Exercise
Please report every line in the material below where the word "agent" is found.

Data extracts

——

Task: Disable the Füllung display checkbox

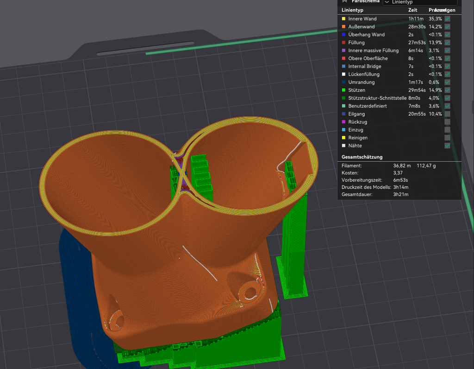Action: [448, 43]
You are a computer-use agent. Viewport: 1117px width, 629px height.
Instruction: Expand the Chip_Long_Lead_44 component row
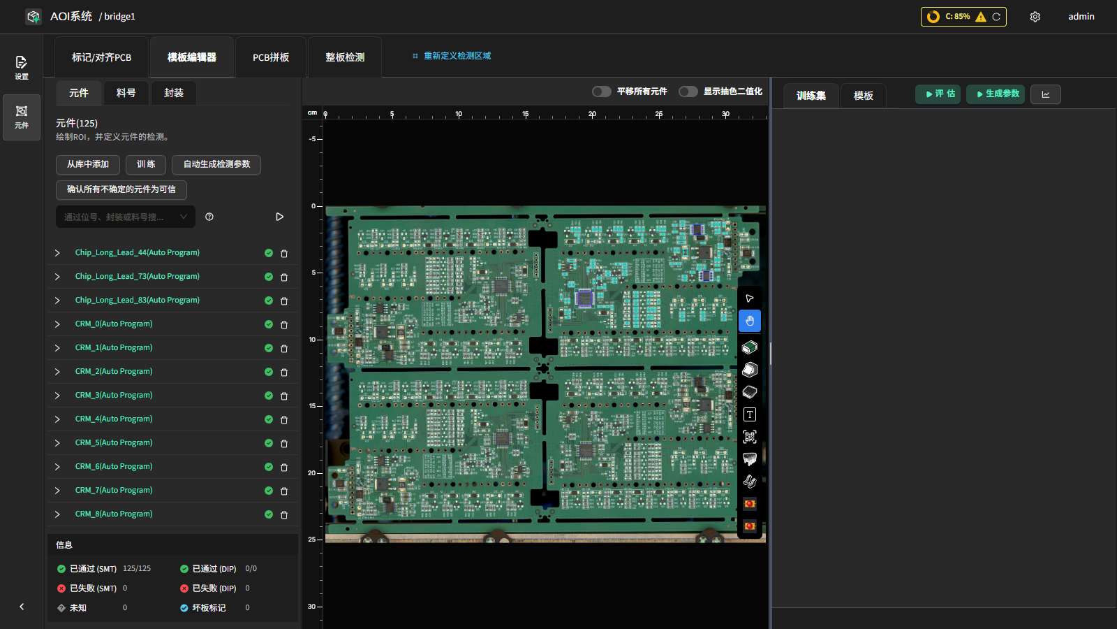[57, 253]
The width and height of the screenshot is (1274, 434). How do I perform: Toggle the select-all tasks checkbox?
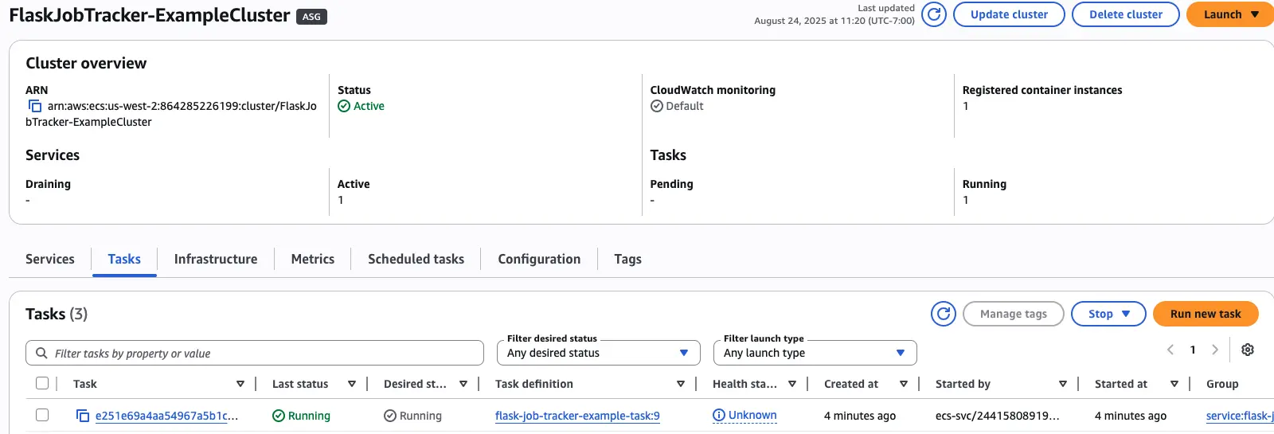42,384
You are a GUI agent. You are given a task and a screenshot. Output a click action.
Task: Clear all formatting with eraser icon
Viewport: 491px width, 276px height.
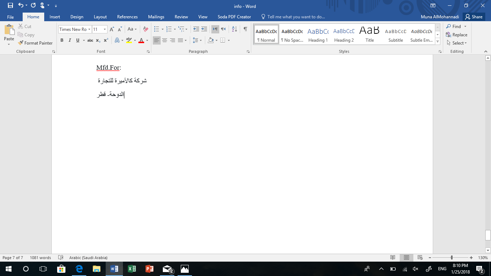coord(146,29)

——

Answer to this task
You are a computer-use agent. Viewport: 1117px width, 629px height.
You are a GUI agent. You are given a task and a screenshot. Output a click action.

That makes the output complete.